Description of the technique:
The intervention requires peripheral or general anesthesia. The patient is in a supine position and has supported raised legs. The resector is introduced through the urethra and reaches the bladder cavity which is relaxed with irrigation solution. The bladder lesions are removed with the use of resection loops carrying the current of an electrosurgical unit; these loops, sliding inside the lesion, remove them from the top to the base. Once the bladder lesions have been removed, the hemostasis resection areas are coagulated, i.e. to check for bleeding vessels. The operation ends with the placement of a bladder catheter with a continuous bladder wash.
Preparation for intervention:
Prophylaxis with antibiotics is sufficient and antithrombotic prophylaxis in cases at risk.
Duration of the intervention:
It varies from 10 minutes to 60 minutes depending on the number and size of the lesions to be removed.
Type and duration of hospitalization:
Ordinary admission or day-surgery is planned. The catheter remains in place for 1-4 days and the patient is usually discharged after removal of the catheter.

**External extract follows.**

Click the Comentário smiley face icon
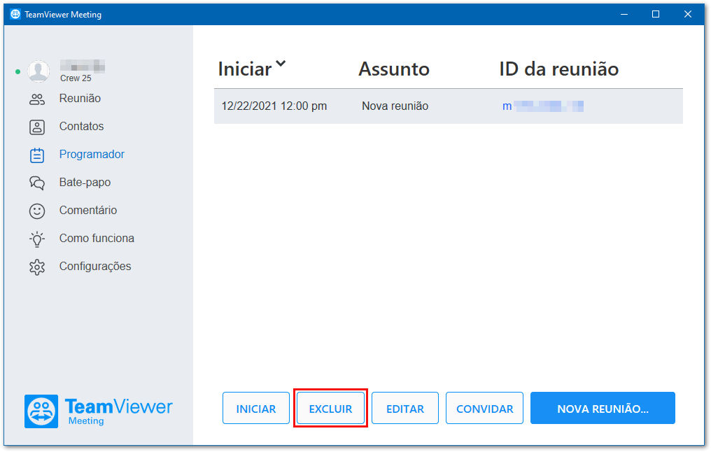The image size is (711, 452). pos(37,211)
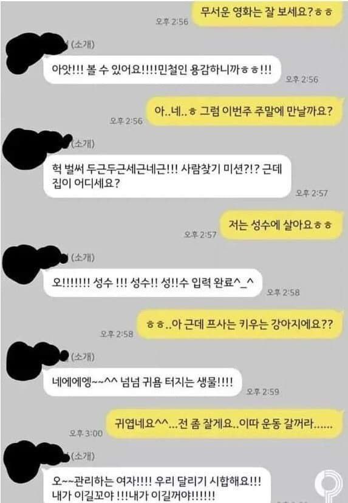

- Bladder puncture: it may be or extraperitoneal, and be resolved simply by keeping the catheter longer or intraperitoneal (<1%); in the latter case, if the perforation is large, it may require an open surgery repair (i.e. with a surgical incision).

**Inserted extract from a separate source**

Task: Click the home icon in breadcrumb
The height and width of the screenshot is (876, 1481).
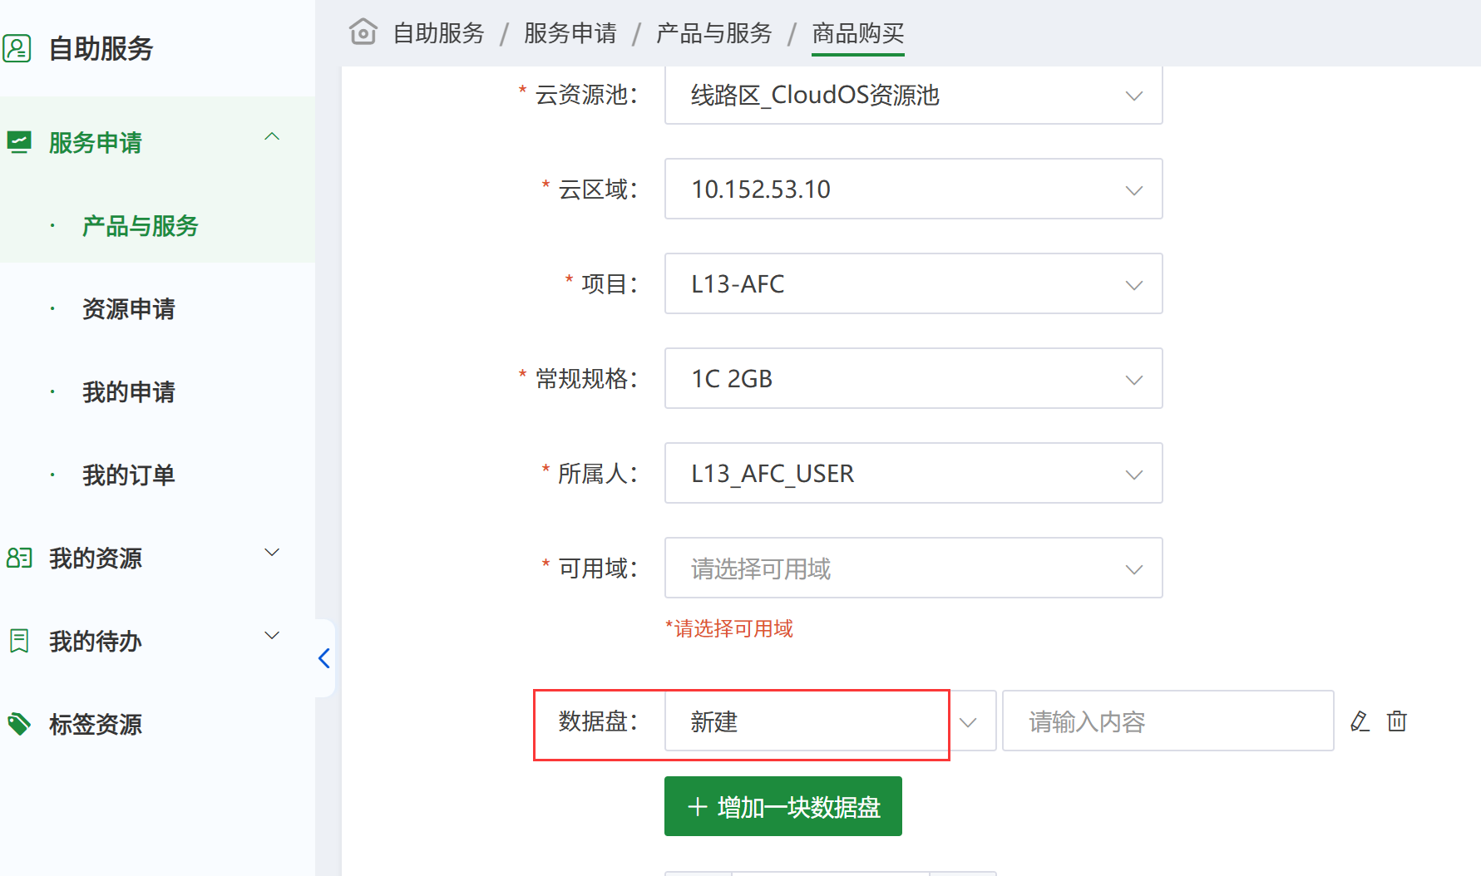Action: tap(363, 32)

- Hemorrhage: need blood transfusion in 2-13% of cases.
- Injury of the ureter: possible when the lesion affects its outlet in the bladder (meatus).
- Injury of the urethra: almost always resolvable with only catheterization.

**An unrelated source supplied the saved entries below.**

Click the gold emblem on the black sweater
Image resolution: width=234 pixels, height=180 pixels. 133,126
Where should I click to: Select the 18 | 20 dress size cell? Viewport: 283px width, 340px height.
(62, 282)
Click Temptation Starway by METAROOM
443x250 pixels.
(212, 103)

- Urinary retention: usually temporary, especially if obstructive causes coexist (benign prostatic hypertrophy).
- Hematuria (blood in the urine) with clots retention: it may require vigorous bladder flushing to remove clots.
- Hydronephrosis or vesicoureteral reflux: from lesion of the ureter. Other complications may be urethral stenosis.
Attention at discharge:
It is preferable to avoid efforts and trips by car, motorbike or bicycle for a week. The appearance of frequent urination and urination burning is transient.
How to behave in case of complications arising after urination: Sometimes a hemorrhage occurs when the eschar (= “the crust”) of the bladder wound falls. If copious and persistent it may require a new catheterization in the urological environment. In the event of a fever, the patient may initially consult with his doctor.
In case of superficial bladder neoplasia (Ta, T1-G1-G2) the risk of relapse is between 40 and 80%. For this it is necessary that the patient follows a protocol of intravesical chemotherapy, consisting in the instillation of a drug inside the bladder through a catheter. If there are significant dysuria, urine tests and urine culture should be performed. Generally, a check cystoscopy is performed 3 months after the operation. The subsequent cystoscopic checks, in the absence of recurrence, must be performed every 3 months for 2 years, every six months from the 2nd to the 4th year, and subsequently every year. In coincidence of these checks, urinary cytology should be performed. An urography in selected cases may be appropriate. In case of bladder neoplasm infiltrating the muscular layer (T > 1) it is necessary to complete the therapeutic procedure proceeding to cystectomy or alternatively when this is contraindicated to radiotherapy.